Fuel cost thoughts for small business owners

To the consternation of many, I’ve quietly noted for several years that the rise in fuel costs would also have some positive impacts on us and on our society – in addition to the obvious negative ones.

It’s not a liberal or conservative issue, it’s a pragmatic one.

Among other things, higher fuel costs will…

  • force us to become more self-sufficient, both as individuals and as communities.
  • force us to become better thinkers.
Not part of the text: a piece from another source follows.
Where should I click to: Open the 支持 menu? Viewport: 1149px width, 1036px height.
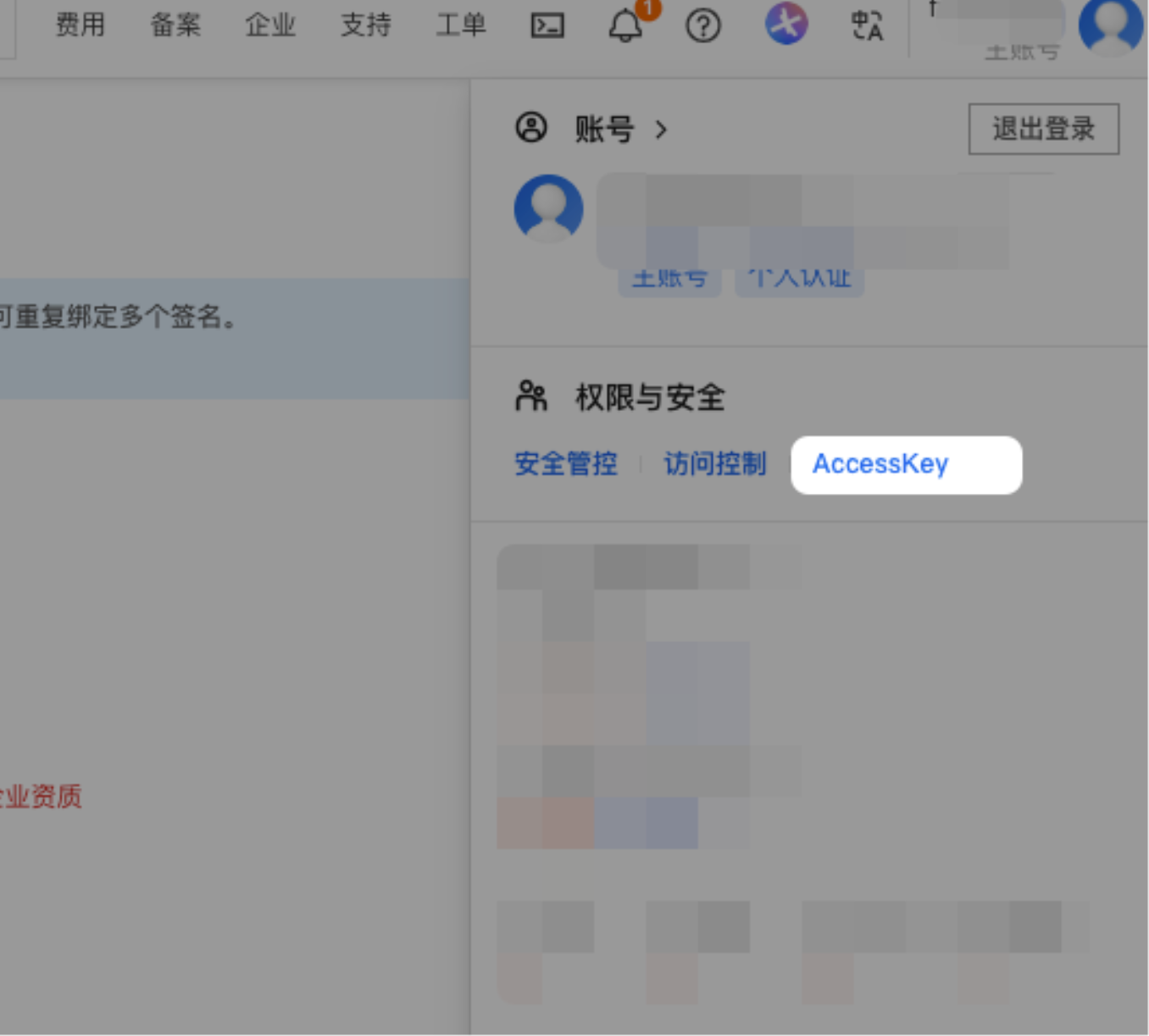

The smartest business now has even more of an edge.
  • force us to become better planners.
  • force us to become far more responsible to ourselves, our neighbors and to our businesses.
  • force us to deliver even more services via the Internet
  • force us to use the Internet to fine tune the logistics of every aspect of our businesses
  • require our communities to become far more dependent on the individuals and businesses within, rather than on a largely-faceless community 600 or 6000 miles away.

That last one is where the business that has a personal relationship with its clients will shine.

What should fuel costs have the small business owner thinking about?

The obvious thing is the rising cost of shipping and transportation of goods.

While it is “really cool” to order a new computer on the internet at 2am and then be surprised to have the Airborne guy standing in my driveway with the computer box at 8am that day, the cost of making that happen is far more than the $5 extra I paid to make it so back in 1987.

The changes that rising fuel costs cause require some thought, no matter what you do or sell.

Some might not be so obvious, and those are the ones that can make the most difference.

Look for things that are below the radar of “most people”.

One example: the real estate business

Evidence is appearing that prospective home buyers are looking far more closely at the location of homes and the resulting commutes.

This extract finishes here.